B. By permitting and causing the prisoner population at each prison facility to exceed the designed capacity, the Defendants have subjected Plaintiffs to further degrading and inhumane deprivations.

C. The extreme overcrowding and its resultant effects has created an environment in which the evermounting tensions, fears, and frustrations prevent, disrupt and destroy normal human interaction. The Defendants are unwilling or unable to protect Plaintiffs from the unnatural behavior which results, to wit:

1. Plaintiffs are victims of and are in constant danger of violent and deadly attack;
2. Plaintiffs are victims of and face the persistent danger of rape and other sexual attack or molestation;
3. Plaintiffs suffer accumulating psychological damage from the high level of mental stress and fear.

D. Beyond the suffering caused by overcrowding itself, overcrowding results in the Plaintiffs being subjected to additional cruelties including, but not limited to, the following:

1. Defendants are unwilling or unable to provide adequate educational, recreational, and work-release programs;
2. Defendants cannot, or have refused to, provide sanitary living conditions;
3. Defendants are unwilling or unable to provide adequate supplies for meeting basic personal hygiene needs of Plaintiffs;
4. Defendants do not provide adequate medical, psychological, and dental care for the Plaintiffs;
5. Defendants have increasingly curtailed visitation rights of Plaintiffs, due to lack of space which can be used as a visiting area;
6. Defendants are unable to operate a functional classification system which would provide treatment for those individuals with emotional problems, safety for prisoners in general population, and means for prisoners to achieve personal improvement.

Count Two — Mail

A. The Defendants, both intentionally and negligently, have interferred with the mail of Plaintiffs and others similarly situ*468ated in that they have unreasonably delayed the delivery of incoming mail and the posting of outgoing mail, and have at times failed or refused to deliver incoming mail or post outgoing mail.

B. The Defendants, both intentionally and negligently, have interferred with Plaintiffs’ mail transmitted to and from their attorneys. Specifically, Defendants have unreasonably delayed the delivery of incoming, and the posting of outgoing, attorney-client mail, at times having failed or refused to deliver or post such mail. In addition, Defendants have engaged in the censorship of attorney-client mail and have inspected attorney-client mail without the prisoner-client being present.

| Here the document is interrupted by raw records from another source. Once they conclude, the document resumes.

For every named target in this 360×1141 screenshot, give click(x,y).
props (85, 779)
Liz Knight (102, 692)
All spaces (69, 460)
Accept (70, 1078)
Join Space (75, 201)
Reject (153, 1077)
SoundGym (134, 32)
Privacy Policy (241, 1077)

C. Defendants’ actions with regard to the mail of Plaintiffs and others similarly situated exceed the measures necessary to insure internal security in the prisons and deprive Plaintiffs of their rights of free speech, freedom of association, and access to counsel and the Courts.

Count Three — Isolation

The defendants in the past have placed, and continue to place, Plaintiffs in isolation (the hole) without providing them with safe and sanitary conditions, to-wit:

1. Plaintiffs’ cells do not meet minimum standards of the United States Public Health Service;
2. Plaintiffs are not provided with three wholesome and nutritious meals a day;
3. Plaintiffs are not provided with toilet articles necessary to keep up their own personal hygiene;
4. Plaintiffs are not provided with adequate shower opportunities necessary to keep up their own personal hygiene;
5. Plaintiffs are not provided with clean and sanitary linen; and
6. Plaintiffs are not provided with adequate exercise and recreation time outside the cell.

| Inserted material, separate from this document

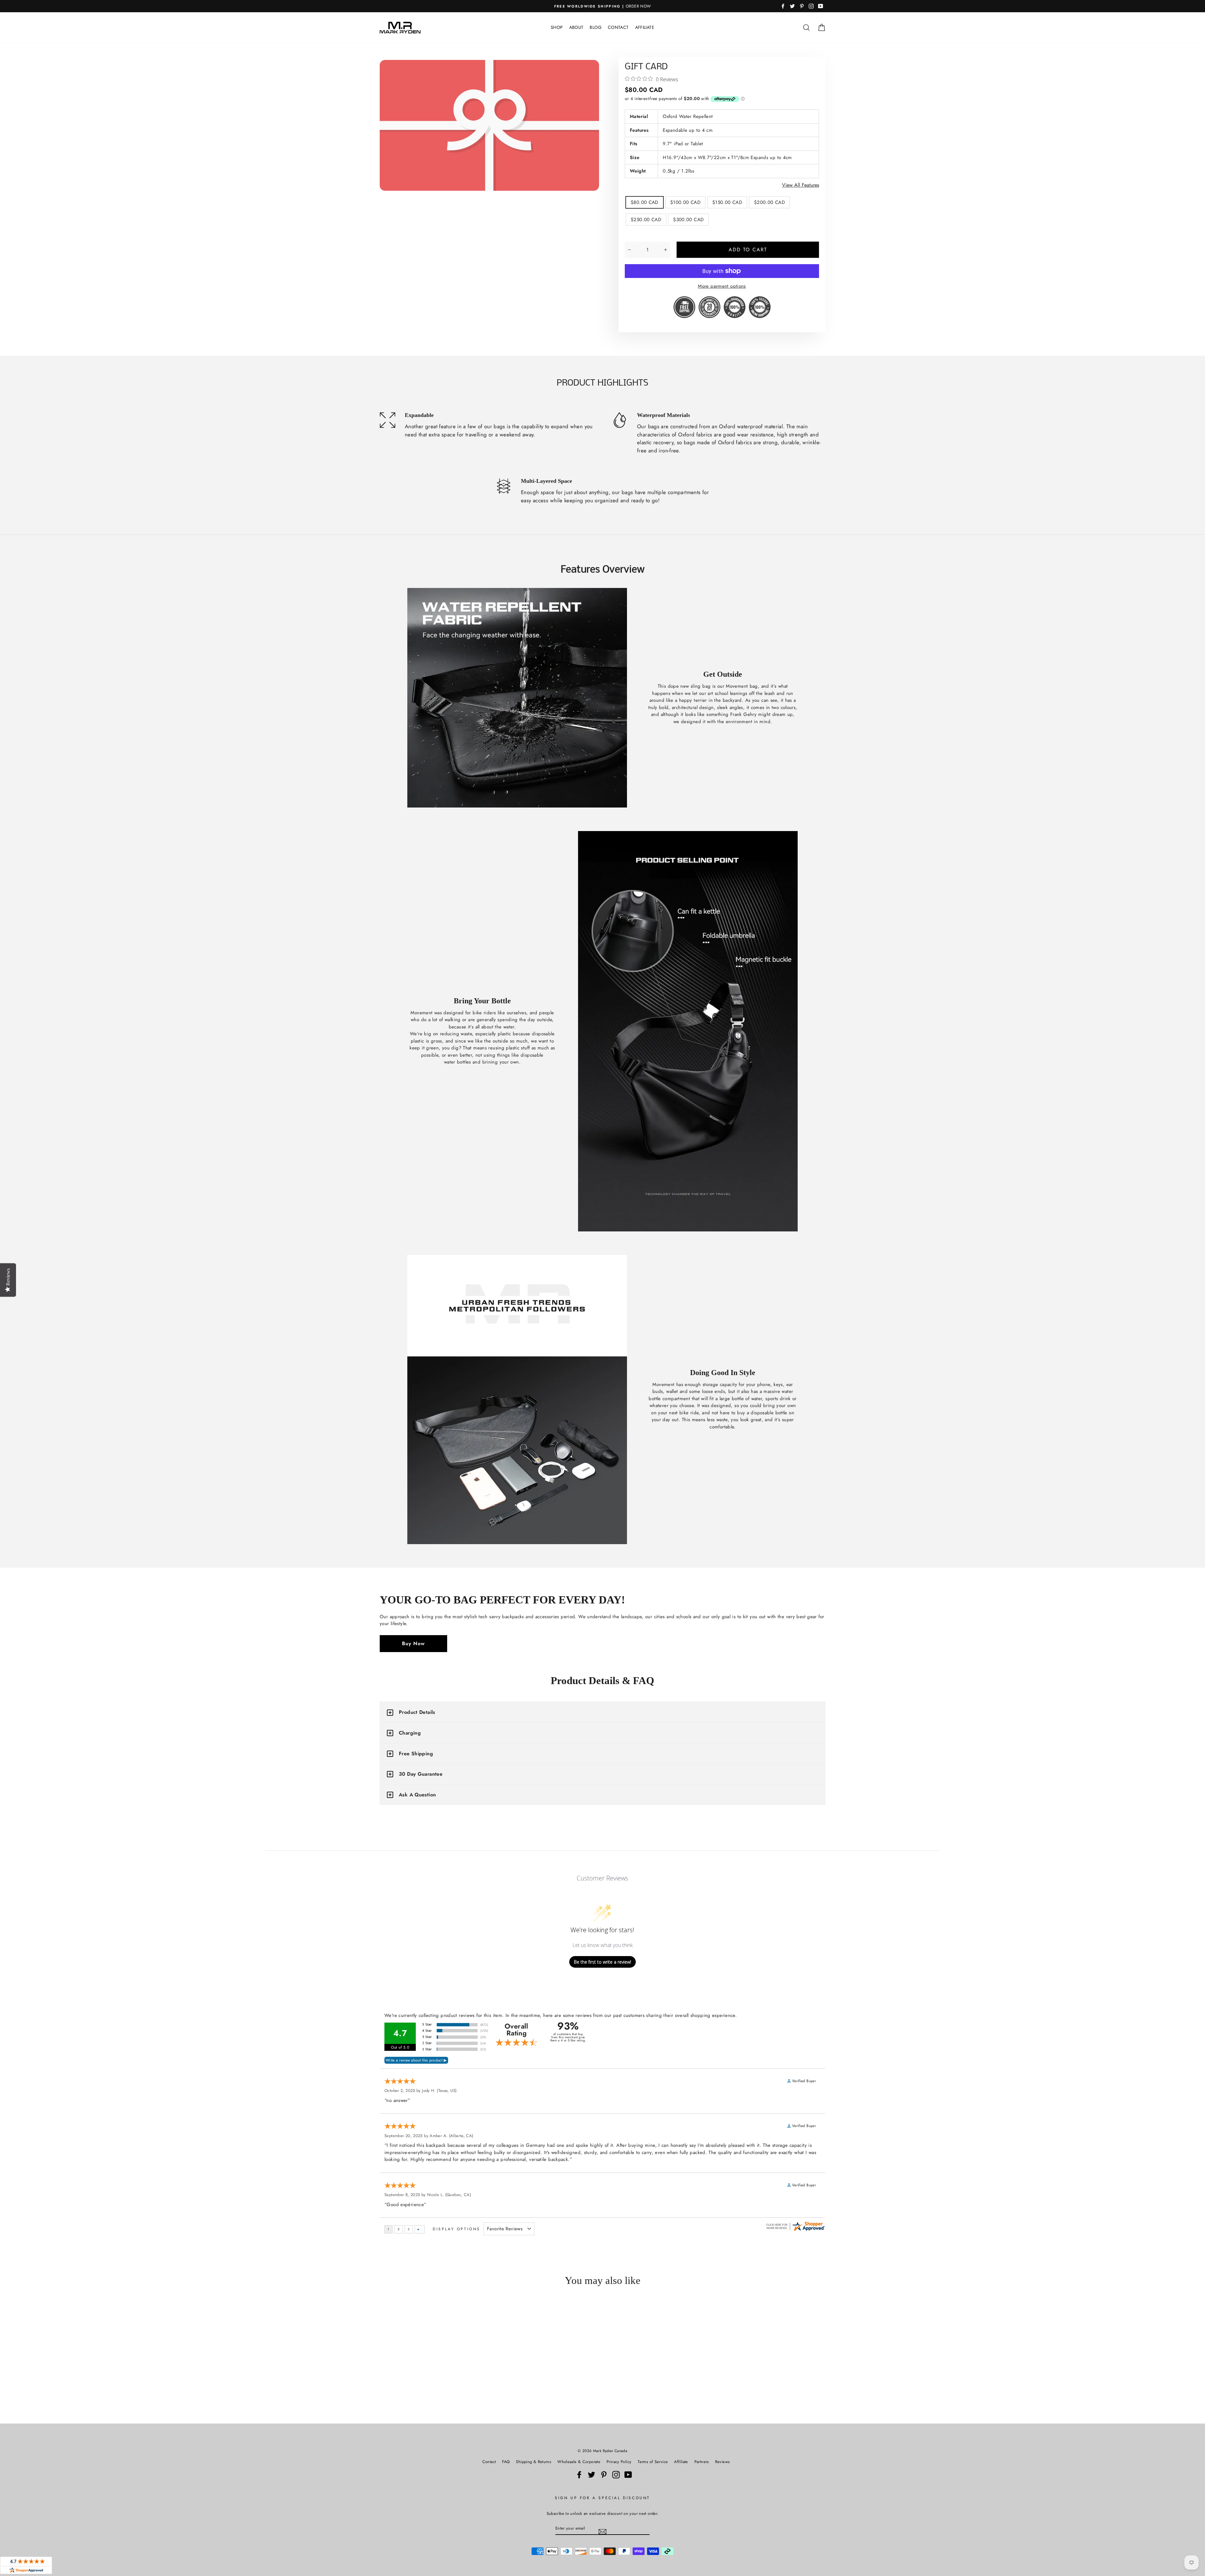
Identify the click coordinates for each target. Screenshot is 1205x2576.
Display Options (456, 2229)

Count Four — Administrative Hearings

The Defendants have failed to provide meaningful hearings which comport with minimum standards of fairness on matters determinative of Plaintiffs’ future status, such as parole, transfer, disciplinary action, ■ and prisoner classification.

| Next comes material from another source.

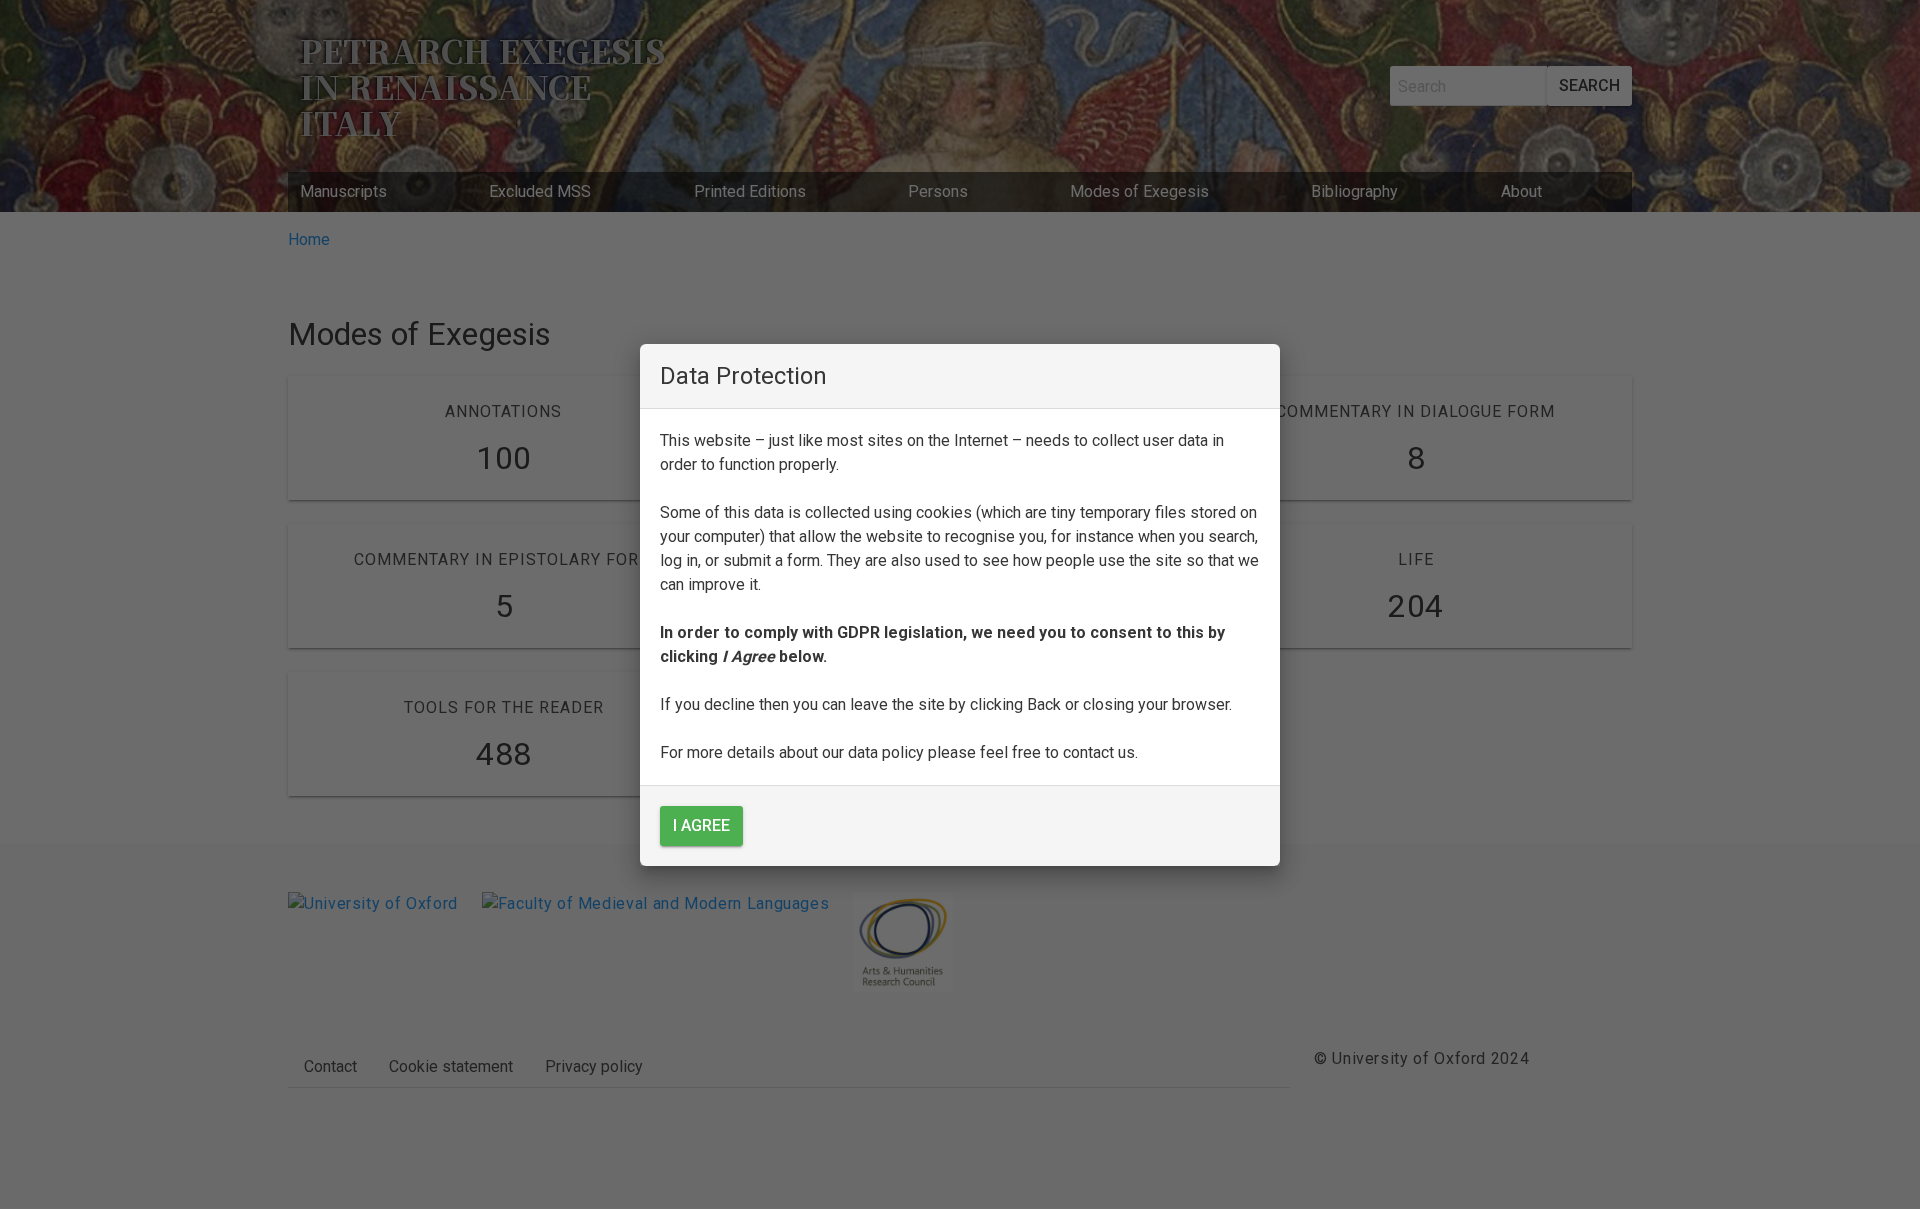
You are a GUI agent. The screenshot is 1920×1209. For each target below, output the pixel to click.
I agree (701, 825)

Count Five — General Conditions

The Defendants have been guilty of other violations of the constitutional rights of the Plaintiffs not herein specifically alleged, including, but not limited to, the failure to provide adequate sanitary food service facilities and conditions, which violations, when taken together and in combination with the conditions and violations alleged in the previous counts, serve to further deprive the Plaintiffs of rights conferred upon them by the Constitutions of the United States and the State of North Carolina.